*** Brano del documento

Improbabile parallelismo tra unificazione tedesca ed unificazione italiana
Nella retorica risorgimentale, tra i vari “miti”, c’è ogni tanto qualcuno che, sulle orme di Plutarco, traccia le “vite parallele” di Bismarck e Cavour. Sostanzialmente, chi si lancia in questa operazione, sostiene che:
1) La Prussia fu detta “Piemonte di Germania”
2) Bismarck ebbe Cavour come modello.
Ma è vero questo? Di recente (2009), tutti i luoghi comuni sul parallelo tra Prussia e Piemonte, tra Bismarck e Cavour, sono stati ripresi da Gian Enrico Rusconi ((Gian Enrico Rusconi, “Cavour e Bismarck. Due leader fra liberalismo e cesarismo” – Il Mulino, Bologna 2009, ristampa 2011)). Nel libro, Rusconi, pur non essendo quello il “nocciolo” della sua trattazione, rispolvera tutta la retorica risorgimentale sul parallelo tra l’unificazione italiana e quella tedesca, tra l’espansionismo prussiano e quello piemontese, tra Bismarck e Cavour. Si sostiene che i tedeschi “invidiavano” l’Italia perché aveva conseguito la sua unità, ma non si perita di indicare alcuna fonte a sostegno di tale affermazione, limitandosi a dire che “nei caffè” i tedeschi parlavano della raggiunta unità d’Italia auspicando che anche la Prussia trovasse il suo Cavour ed arriva a sostenere che i tedeschi invidiavano la Realpolitik di Cavour, che poi fu presa ad esempio da Bismarck quando divenne Capo del Governo. A sostegno di ciò, fa riferimenti generici e riporta le dichiarazioni di un esponente politico dell’epoca, come se l’opinione di uno e uno solo possa costituire quella che Aristotele chiamava ἔνδοξα ed i giuristi romani communis opinio. Viceversa, il dato è smentito, semplicemente, dalla pubblicistica dell’epoca. Basti pensare che:
1) Il termine Realpolitik è stato coniato dal pubblicista tedesco Ludwig August von Rochau in un libro del 1853 ((“Grundsätze der Realpolitik. Angewendet auf die staatlichen Zustände Deutschlands” (Principi di Realpolitik. Applicato agli stati di governo in Germania) – cfr. Angelo D’Orsi, “Prontuario di storia del pensiero politico” – Maggioli Editore – Sant’Arcangelo di Romagna, 2013)), in cui lo utilizza per indicare un tipo di politica che tiene conto della “realtà effettuale”, come avrebbe detto il buon Machiavelli (non a caso indicato dal Rochau come teorizzatore della Realpolitik). In questo saggio, Rochau non cita in alcun modo il nome di Camillo Benso come esempio di Realpolitik, indicando – viceversa – quale paradigma prossimo il grande Klemens Metternich. Anzi, nella ristampa del libro nel 1859, sostiene la necessità che la Prussia scenda in guerra contro il Piemonte a fianco dell’Austria, in funzione antifrancese ;
2) Il tedesco Heirich von Treitschke, grande ammiratore dell’Italia ed entusiasta della sua unità, scrive una biografia agiografica su Cavour ((“Il Conte di Cavour” – traduzione di Anselmo Guerrieri Gonzaga – Barbera, Firenze 1873)). È talmente entusiasta che afferma che l’Italia è stata consegnata “al suo figlio più illustre” (cioè Vittorio Emanuele II …). Il carattere agiografico della biografia si vede in ogni parola. Faccio un esempio: “La liberazione d’ Italia apparve sin dai primi anni il supremo scopo dei pensieri politici di Cavour. Egli aveva il sentimento storico dell’aristocrazia, sentiva sé e la sua casa strettamente legati allo Stato del Piemonte; è questo un privilegio della nobiltà, più volentieri riconosciuto dai democratici italiani che dai tedeschi. Era biondo e bianco di carnagione, come la maggior parte de’ suoi; nell’aspetto non avea di comune col pretto sangue italiano che il fuoco degli occhi; preferiva di parlare il francese; il suo italiano non ha mai potuto piacere al dilicato orecchio di un abitatore della Toscana” (ne ho solo un’edizione del 1873, tradotto da Guerrieri Gonzaga nell’italiano dell’epoca). Eppure … nonostante la sconfinata ammirazione, nonostante l’esaltazione di Cavour e di Casa Savoia ad ogni rigo del libro, non si sogna mai, neanche di sghimbescio, di tracciare un parallelo tra Cavour e Bismarck o di chiamare la Prussia “Piemonte di Germania”. Non solo, ma quando parla della situazione italiana nel momento in cui pubblica il libro (1869) scrive: “i difetti dell’unità italiana acquistata precocemente e con l’aiuto dello straniero sono a tutti palesi”.

******
*** Righe di dati

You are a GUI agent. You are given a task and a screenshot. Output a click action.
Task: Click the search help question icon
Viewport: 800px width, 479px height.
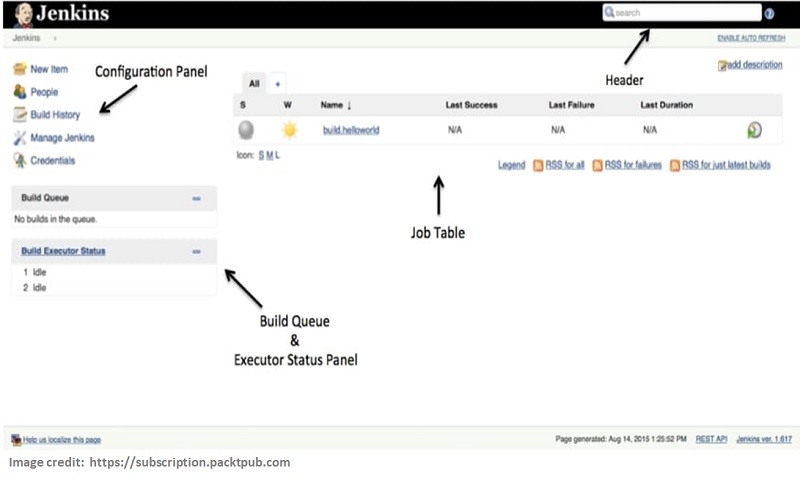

******

● **Compiti assegnati**:
1. Secondo il brano su Cavour e Bismarck, chi coniò il termine Realpolitik e in quale anno?
2. Riassumi in due frasi il brano su Cavour e Bismarck.
3. Continua il brano su Cavour e Bismarck dopo la sua ultima frase.
Le righe di dati sono materiale a sé, distinto dal brano.

● **Soluzioni**:
1. Il pubblicista tedesco Ludwig August von Rochau, in un libro del 1853.

2. Il brano contesta il luogo comune, ripreso da Gian Enrico Rusconi nel 2009, secondo cui la Prussia fu detta "Piemonte di Germania" e Bismarck ebbe Cavour come modello, e osserva che Rusconi non indica alcuna fonte a sostegno. La pubblicistica dell'epoca lo smentisce: Rochau, che coniò il termine Realpolitik, indicò come paradigma Metternich e non Cavour, mentre Treitschke, autore di una biografia agiografica di Cavour, non tracciò mai un parallelo tra Cavour e Bismarck.

3.
Ma, indipendentemente dal “chi l’ha detto”, assodato che non è vero, non risulta da nessuna parte che Bismarck abbia avuto Cavour come modello, è sovrapponibile il caso Prussia-unità di Germania con il caso Piemonte – unità d’Italia? Per “capire” dobbiamo fare un passo indietro. Il Medioevo europeo aveva conosciuto due universalismi: il Papato e l’Impero, in lotta tra di loro, ed in lotta con i particolarismi locali (soprattutto i Comuni). Per grandi linee, senza addentrarci molto nei problemi, si può così sintetizzare. La guerra dei trent’anni (combattuta dal 1618 al 1648), trovò una situazione consolidatasi soprattutto a partire dal Rinascimento, per la quale il baricentro si era spostato dagli universalismi non ai particolarismi, ma ad un’entità intermedia (che gli storici fanno coincidere con il “regno”), onde con il trattato di Vestfalia che concluse la guerra, si prese atto della situazione: anche giuridicamente, gli stati come si erano formati fino alla guerra dei trent’anni ebbero il loro riconoscimento (per il diritto feudale anche il re era vassallo dell’Imperatore). La situazione della guerra dei trent’anni è molto più complessa, si sta esaminando ciò che interessa per l’argomento di questo lavoro. Sennonché, alla fine del XVIII secolo, si fa strada un’idea; che a formare quegli stati sia stata un’entità, che viene chiamata “Nazione”, rispolverando, in un’accezione del tutto nuova, un termine che già era utilizzato (qualche decennio prima era stato utilizzato dal Vico), e vengono versati fiumi d’inchiostro per cristallizzare questo nuovo concetto, a partire da Johann Gottfried Herder, che attacca pesantemente Federico il Grande che ritiene troppo “francese”, rivendicando – viceversa – il ruolo della “nazione tedesca”.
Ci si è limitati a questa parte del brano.